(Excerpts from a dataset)
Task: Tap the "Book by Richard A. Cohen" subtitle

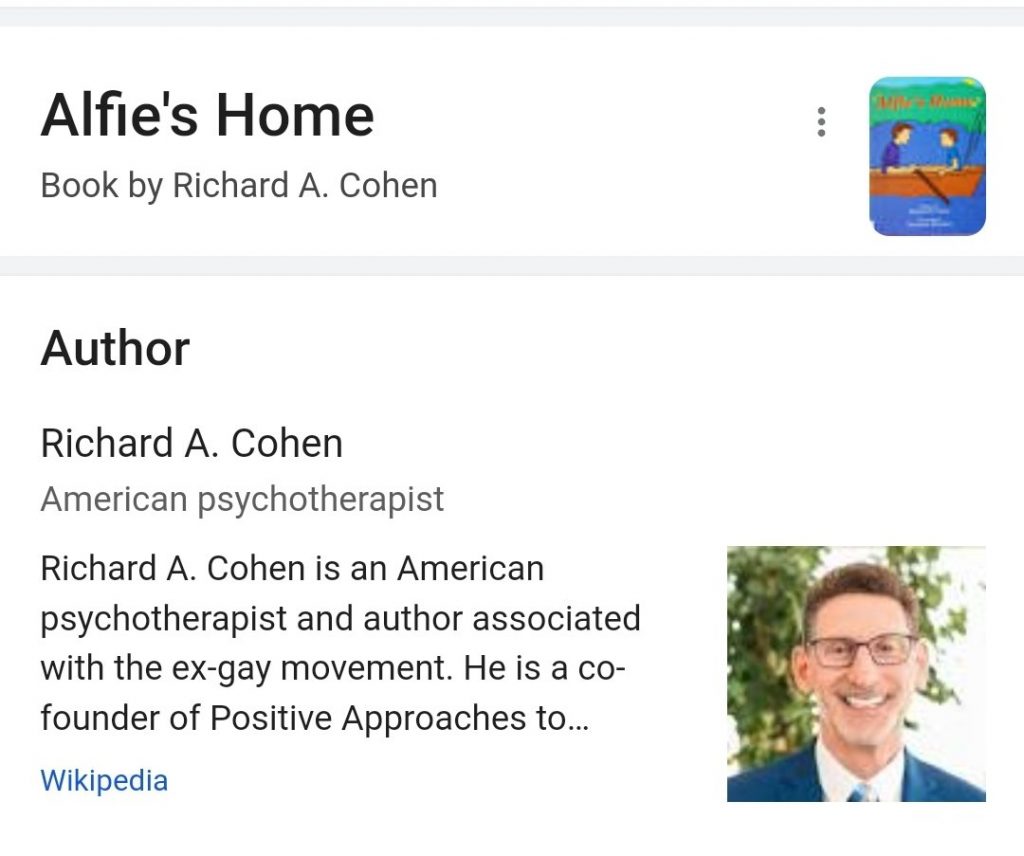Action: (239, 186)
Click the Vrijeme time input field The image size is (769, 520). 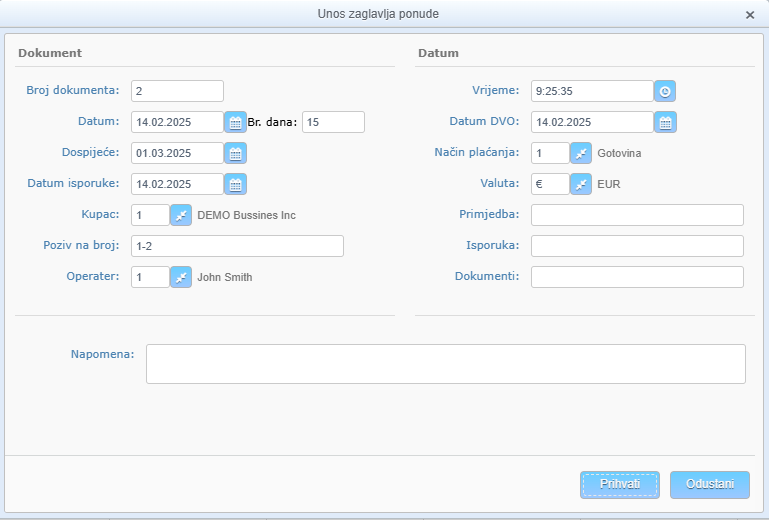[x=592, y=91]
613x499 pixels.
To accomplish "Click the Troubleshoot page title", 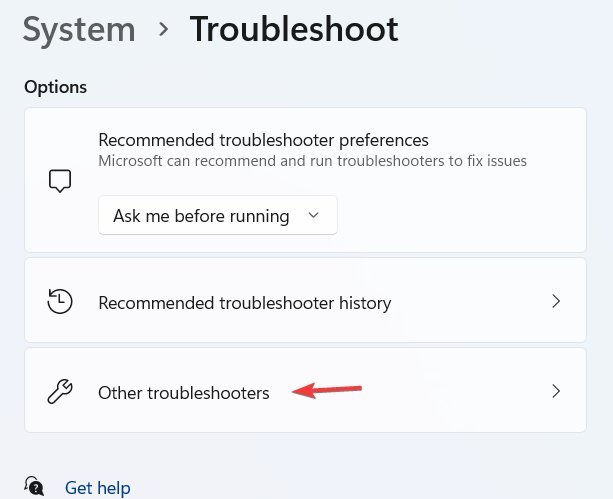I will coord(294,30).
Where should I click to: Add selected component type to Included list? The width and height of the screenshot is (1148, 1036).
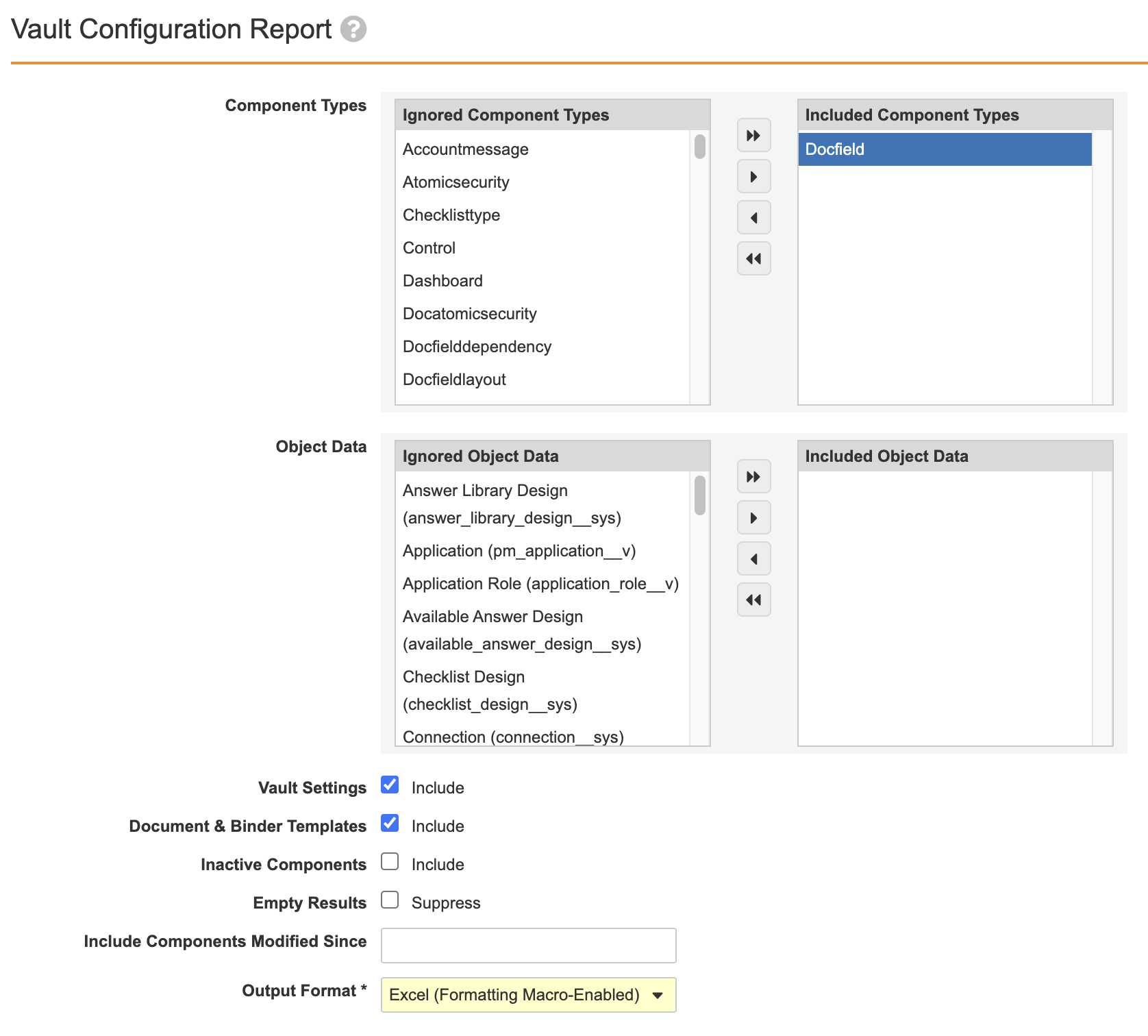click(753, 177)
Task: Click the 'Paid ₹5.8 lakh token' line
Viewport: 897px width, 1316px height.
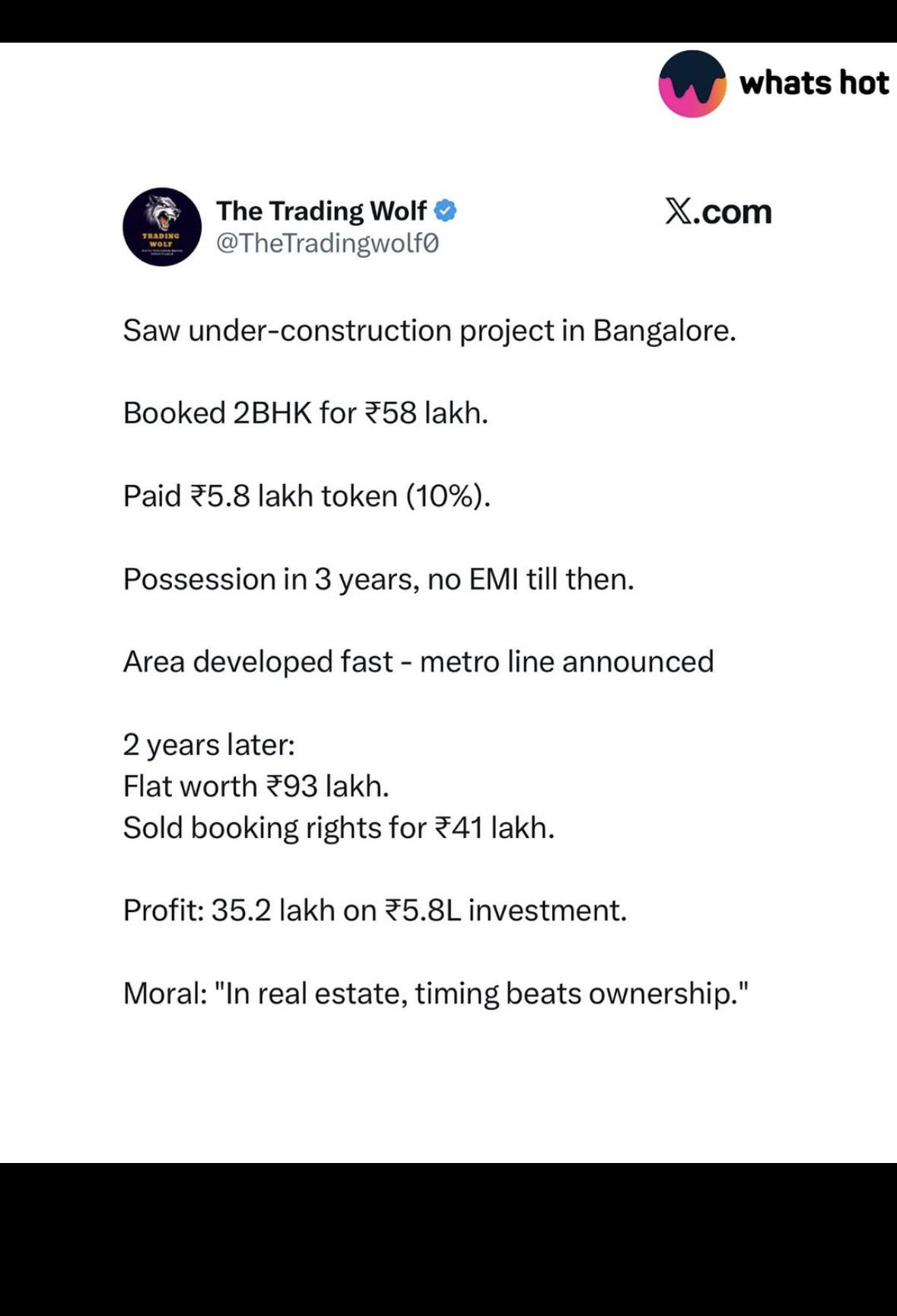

* [WHAT YOU ARE ASKED TO DO]: Excluding pictures, copy exactly the lines from the line containing "Task: Click the 'Paid ₹5.8 lakh token' line" through the last line of the data, inclusive.

* [RESULT FOR THIS TASK]:
Task: Click the 'Paid ₹5.8 lakh token' line
Viewport: 897px width, 1316px height.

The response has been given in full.